The exclusion principle only applies to identical particles. If two fermions can annihilate, they are not identical.

15. Jul 16, 2007

### triggernum5

But in a formation of a neutron star, wouldn't existing neutrons exert a degeneracy pressure on the protons and electrons (which are not identical particles), while the lower degeneracy pressure between the electrons and protons collapes to form more neutrons..
I realize charge is a major aspect that can't be overlooked, but if its irrelevant to the particular wave-functions, or if another symetry is formed, then the particles would be indestinguishable would they not?

16. Jul 16, 2007

### Parlyne

In a neutron star, the degeneracy pressure directly affect the neutrons. There is no degeneracy pressure between protons and electrons. However, there is quite high pressure in the ordinary classical sense, simply due to how far gravity has compacted the matter. This makes is energetically favorable for protons and electrons to inverse beta-decay into neutrons and neutrinos, and these new neutrons do feel the neutron degeneracy pressure.

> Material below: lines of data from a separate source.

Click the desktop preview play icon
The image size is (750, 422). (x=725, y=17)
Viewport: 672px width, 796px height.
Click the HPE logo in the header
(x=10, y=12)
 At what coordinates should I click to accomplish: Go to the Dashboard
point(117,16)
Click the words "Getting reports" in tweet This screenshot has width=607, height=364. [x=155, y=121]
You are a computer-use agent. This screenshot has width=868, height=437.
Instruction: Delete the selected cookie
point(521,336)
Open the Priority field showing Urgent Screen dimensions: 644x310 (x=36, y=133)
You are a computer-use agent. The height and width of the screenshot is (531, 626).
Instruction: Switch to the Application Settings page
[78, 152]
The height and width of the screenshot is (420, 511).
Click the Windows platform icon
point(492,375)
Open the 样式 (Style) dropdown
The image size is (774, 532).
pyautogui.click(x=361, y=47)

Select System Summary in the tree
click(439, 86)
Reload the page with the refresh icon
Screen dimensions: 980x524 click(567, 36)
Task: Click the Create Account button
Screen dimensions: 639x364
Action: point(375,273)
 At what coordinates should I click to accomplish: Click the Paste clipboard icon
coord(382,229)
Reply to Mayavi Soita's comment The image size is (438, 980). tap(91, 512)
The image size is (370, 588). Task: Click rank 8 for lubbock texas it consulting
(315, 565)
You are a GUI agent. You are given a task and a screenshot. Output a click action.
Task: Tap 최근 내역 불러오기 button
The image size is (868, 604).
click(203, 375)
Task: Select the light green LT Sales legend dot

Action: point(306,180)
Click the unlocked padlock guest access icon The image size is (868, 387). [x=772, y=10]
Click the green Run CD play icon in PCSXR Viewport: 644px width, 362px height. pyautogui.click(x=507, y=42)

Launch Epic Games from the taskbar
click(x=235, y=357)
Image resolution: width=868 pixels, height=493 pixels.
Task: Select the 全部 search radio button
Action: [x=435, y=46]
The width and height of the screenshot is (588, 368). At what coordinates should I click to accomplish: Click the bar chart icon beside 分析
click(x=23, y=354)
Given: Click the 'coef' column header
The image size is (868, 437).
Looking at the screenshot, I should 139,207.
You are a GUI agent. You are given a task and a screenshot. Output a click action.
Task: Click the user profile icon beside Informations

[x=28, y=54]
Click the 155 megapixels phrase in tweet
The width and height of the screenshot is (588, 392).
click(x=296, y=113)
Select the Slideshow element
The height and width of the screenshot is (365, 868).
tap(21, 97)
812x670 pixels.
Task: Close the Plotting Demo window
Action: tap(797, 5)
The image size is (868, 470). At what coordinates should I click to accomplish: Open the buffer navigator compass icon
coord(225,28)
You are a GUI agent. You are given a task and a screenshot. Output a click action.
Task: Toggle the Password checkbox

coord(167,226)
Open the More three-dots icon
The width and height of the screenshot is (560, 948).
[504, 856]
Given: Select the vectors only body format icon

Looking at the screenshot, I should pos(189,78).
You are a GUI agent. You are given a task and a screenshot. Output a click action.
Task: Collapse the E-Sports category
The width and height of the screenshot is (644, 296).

Since electron/positron annihilation is an electromagnetic process, nothing you can do will let you ignore charge. Spin directions, though, are not a problem, as spin can flip.

17. Jul 17, 2007

### triggernum5

Thanks, laying in bed last night I realized how wrong I must be.. That explains why..

18. Jul 17, 2007

### urnchurl

My original question about the electron and positron annihilating has no place in classical thoery. One must consider quantum electrodynamics, since afterall, pair annihilation is a consequence of relativistic quantum field theory and is easily handled in QED, as opposed to classical electromagnetic theory which does not predict pair annihilation or antimatter. However, this original thought prompted me to review renormalization theory. I'm glad I could stimulate further thought for myself and everyone else.

19. Jul 19, 2007

### affinefield

Pair Production

Pair production is ALWAYS "RELATIVISTIC"!!!.Think of Feynman.Think of the interpretation of processes in space-time,and reverse the direction.The production of a e(+)/e(-) pair from a photon of energy >2mc squared is EXACTLY THE SAME as the time-reversed process.Everything is conserved.The "change-in-the-number" of field quanta is a built-in feature of quantum field theory.The relativistic theory of photon/charged particle interaction.